双层优化问题的某些机理分析及相关求解策略研究

At present, the bilevel programming problem is transformed into a single level programming problem by virtue of the lower level optimal value reformulation or the Karush-Kuhn-Tucker (KKT) one. Particularly, it can be transformed into a mathematical programming problem with equilibrium/complementarity constraints (MPECs/MPCCs, for short) via the Karush-Kuhn-Tucker (KKT) conditions of the lower level problem if the lower problem is convex and the Slater constraint qualification is satisfied. However, how to transform the bilevel programming into a single level one when the lower problem is convex but the Slater constraint qualification does not hold or the lower problem is nonconvex? The purpose of the project is to discuss the other related theoretical analysis and solution methods of the bilevel optimization problem. The main contents are as follows: (1) Based on the application background and related theory of bilevel optimization problems, some mechanism analysis is discussed. (2) When the lower problem is nonconvex or the Slater constraint qualification does not hold, the related theoretical analysis and solution methods of this bilevel optimization problem are given. (3) New intuitionistic fuzzy interactive methods are established for solving the hierarchical level programming problem. This method can not only embody the subjective intention and objective environment of the decision maker, but also reflect the personalization of decision makers to the choice of solutions. Therefore, the upper and lower policymakers can obtain the optimal strategy to win-win. (4) We build new principal-agent models and electricity market models and design the optimal contract to achieve the goal of making each decision-maker win. (5) Numerical and intelligent optimization algorithms are constructed to solve the bilevel optimization problem effectively, and numerical examples and experiments are given to illustrate the rationality of the model and the effectiveness of the algorithm.

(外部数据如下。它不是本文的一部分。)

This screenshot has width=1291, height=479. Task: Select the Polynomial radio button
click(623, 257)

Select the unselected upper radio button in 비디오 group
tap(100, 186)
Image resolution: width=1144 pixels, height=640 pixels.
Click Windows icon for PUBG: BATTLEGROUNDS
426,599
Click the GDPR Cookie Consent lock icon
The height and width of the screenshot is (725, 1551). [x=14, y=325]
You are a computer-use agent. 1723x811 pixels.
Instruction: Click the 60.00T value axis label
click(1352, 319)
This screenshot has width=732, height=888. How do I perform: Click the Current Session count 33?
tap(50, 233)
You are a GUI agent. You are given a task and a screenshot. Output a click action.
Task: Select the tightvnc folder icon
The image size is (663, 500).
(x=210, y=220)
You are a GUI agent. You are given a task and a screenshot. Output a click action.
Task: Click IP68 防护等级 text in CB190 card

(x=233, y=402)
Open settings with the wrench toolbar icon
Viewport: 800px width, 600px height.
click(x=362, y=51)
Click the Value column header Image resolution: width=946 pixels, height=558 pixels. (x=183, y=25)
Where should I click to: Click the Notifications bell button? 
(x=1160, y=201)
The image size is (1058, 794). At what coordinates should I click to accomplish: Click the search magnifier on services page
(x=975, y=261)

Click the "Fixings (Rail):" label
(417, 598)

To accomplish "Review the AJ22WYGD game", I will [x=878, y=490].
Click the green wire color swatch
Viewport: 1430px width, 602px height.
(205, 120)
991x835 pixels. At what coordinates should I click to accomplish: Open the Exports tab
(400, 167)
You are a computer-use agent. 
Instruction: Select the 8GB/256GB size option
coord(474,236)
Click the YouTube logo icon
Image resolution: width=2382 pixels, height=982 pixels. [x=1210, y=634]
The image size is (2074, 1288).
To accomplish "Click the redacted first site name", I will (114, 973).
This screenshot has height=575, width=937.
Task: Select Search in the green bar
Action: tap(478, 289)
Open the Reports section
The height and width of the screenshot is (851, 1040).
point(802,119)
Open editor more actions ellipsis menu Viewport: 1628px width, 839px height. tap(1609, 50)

目前，求解双层规划一般方法是下层最优值函数技术和KKT转化策略。当下层凸且满足Slater约束规格时，可由KKT转化策略将其转化为一MPECs\MPCCs问题。然而下层凸但不满足Slater约束规格或下层非凸时，如何将其转化为单层规划有待研究。本项目旨在探讨双层优化问题的相关理论及其求解策略，主要研究内容为：(1)根据双层优化应用背景及相关理论，探讨双层优化问题的某些机理分析；(2)探讨下层非凸或不满足Slater约束规格的双层优化问题的相关理论与算法等问题；(3)运用直觉模糊理论设计新的直觉模糊交互式方法，求得既能体现决策者主观意识且符合客观环境又能反映决策者对解选择的个性化特征的满意解，使上下层决策者获得共赢的策略；(4)构建新的委托代理和电力市场模型，为各决策者提供有效激励机制，达到共赢的目标；(5)构造有效的数值算法和智能算法，利用数值实验和实例分析说明模型的合理性和算法的有效性。

双层优化问题具有主从递阶决策的特征，上下层决策者的满意策略至关重要，从双层优化问题的自身特点及其应用背景出发，探讨其相关的机理特征及其理论具有一定理论意义和应用价值。本项目主要研究内容及成果为：.(1)双层优化问题的相关理论与算法。针对黎曼流形上双层优化问题、双层多目标规划问题、单领导多随从问题、多领导随从问题和线性双层规划问题，得到了其最优性条件并构造有效的数值优化算法和智能算法。尤其是针对下层为凸但不满足Slater约束规格的双层规划问题，通过对下层问题进行扰动，得到了原双层规划问题的近似解；针对不同决策者的个性选择，定义新的得分函数，结合效用函数及直觉模糊理论构造了相关的决策模型，提出了一种新的直接模糊交互式方法。.(2)互补约束优化问题的研究。基于罚函数法构造了二阶锥混合互补问题的广义低阶罚算法；利用函数投影到二阶锥上的光滑近似提出了二阶锥线性互补问题的近似低阶惩罚方法；将摄动问题的中心路径重新表述为等效方程组，每次迭代只使用全牛顿步长提出了加权线性互补问题的一种全修正牛顿不可行内点方法。.(3)开关约束优化问题的研究。引进新的约束规格并给出了强、弱、M、B稳定点的最优性必要条件；给出了开关约束问题的Wofle型对偶模型并讨论了它的弱、强、逆、受限逆和严格逆对偶结果；构造了有效的增广拉格朗日求解算法。.(4)其他优化问题的研究。如不确定数据优化问题的鲁棒有效解、集值优化的最优性条件、稀疏优化的算法设计和多目标优化与变分不等式理论研究等等。